- **Directions for this task**: The data below calls for an exact copy.

-- Given data follows --

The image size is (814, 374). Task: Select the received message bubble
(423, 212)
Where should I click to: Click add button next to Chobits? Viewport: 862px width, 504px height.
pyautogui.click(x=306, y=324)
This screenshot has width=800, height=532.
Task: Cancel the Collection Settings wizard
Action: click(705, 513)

-- Given data concluded --

- **Response area**:
The image size is (814, 374). Task: Select the received message bubble
(423, 212)
Where should I click to: Click add button next to Chobits? Viewport: 862px width, 504px height.
pyautogui.click(x=306, y=324)
This screenshot has width=800, height=532.
Task: Cancel the Collection Settings wizard
Action: click(705, 513)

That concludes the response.